── SOURCE PASSAGE

Objective: To assess the significance of dematiaceous fungi in the causation of keratomycosis.
Design: Retrospective, noncomparative case series.
Participants: Eighty-eight cases of dematiaceous fungal keratitis seen at the L. V. Prasad Eye Institute, Hyderabad, India from January 1991 through December 1996.
Intervention: Only culture-proven cases were analyzed.
Main outcome measures: Predisposing factors, clinical characteristics, microbiology, treatment methods, and outcome.
Results: Of 557 cases of fungal keratitis seen during the study period, dematiaceous fungi were the etiologic agents in 88 (15.7%), after Fusarium in 210 (37.6%) and Aspergillus species in 170 cases (30.4%), respectively. Trauma was the most common predisposing factor (47.7%). Fifty-three eyes (61.3%) had the classical clinical picture of yellow-white, dry raised infiltrate with feathery hyphate edges at initial examination. The characteristic macroscopic pigmentation was seen in only 24 eyes (27.27%). Septate branching fungal filaments were identified in 78 smears (88.63%) on light microscopy, of which 5 (5.7%) also showed the presence of bacteria. Curvularia species dominated the spectrum (22.7%). Treatment was started in 48 eyes with topical antifungal agents, whereas 37 received both oral and topical antifungal agents. Outcome data were available for 68 cases. Forty-nine (72%) responded to medical therapy, whereas 13 eyes required therapeutic penetrating keratoplasty and 6 eyes had to be eviscerated.
Conclusions: This is the largest series of keratitis caused by dematiaceous fungi reported to date. It clearly brings out the clinical importance of this group of corneal infections.

────

**PROBLEM DETAILS**
According to the conclusions of the keratitis abstract, what makes this case series notable? Answer in one to three sentences.

── DATA EXTRACT

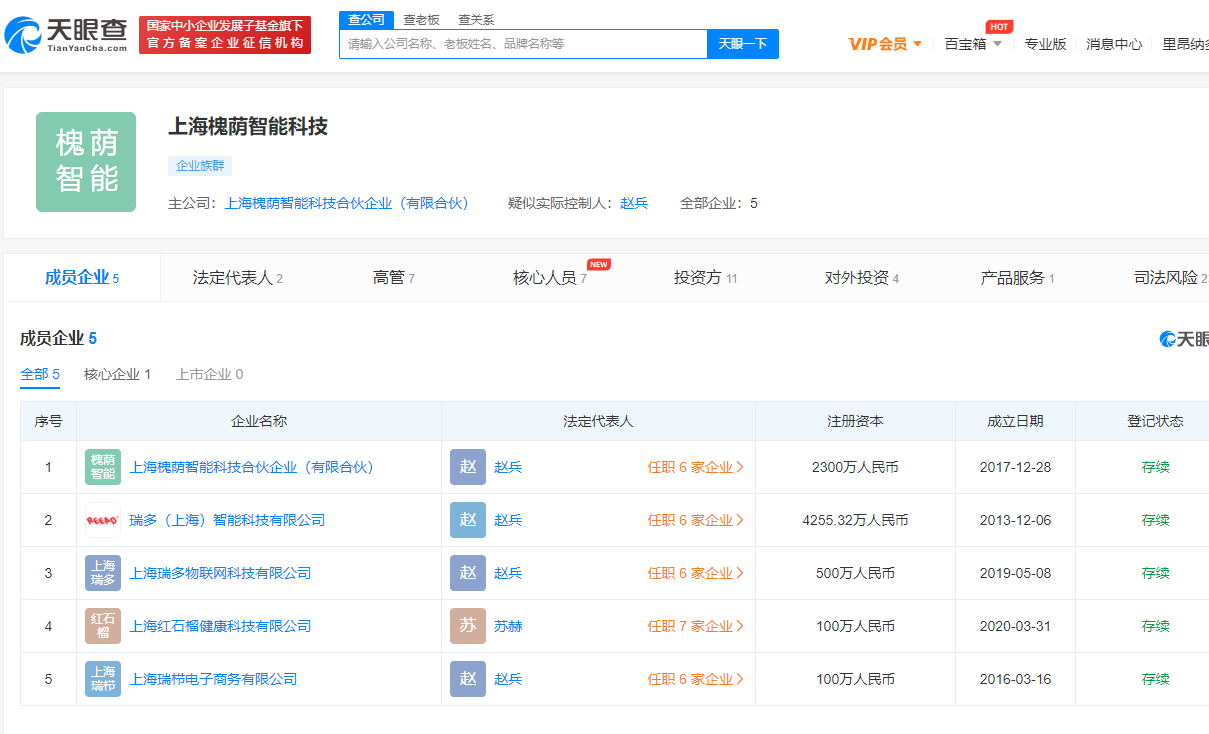Click the 槐荫智能 small logo in row 1
This screenshot has width=1209, height=734.
tap(103, 467)
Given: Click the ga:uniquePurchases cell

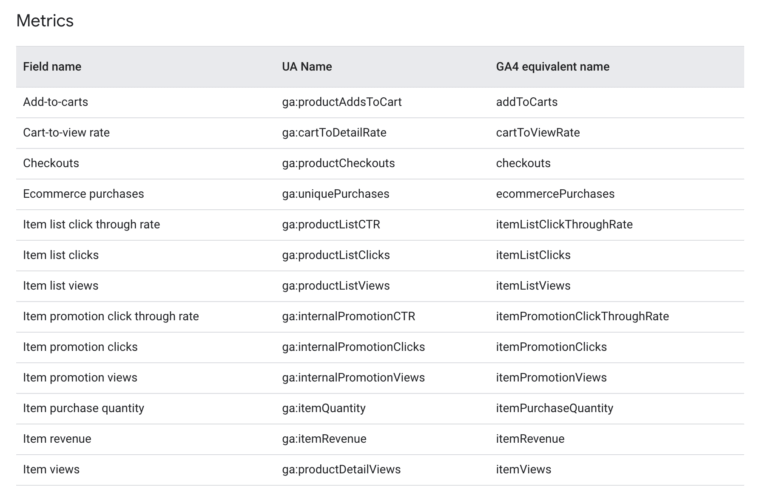Looking at the screenshot, I should (x=335, y=194).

────

**ANSWER SPACE**
It is the largest series of keratitis caused by dematiaceous fungi reported to date. It also clearly brings out the clinical importance of this group of corneal infections.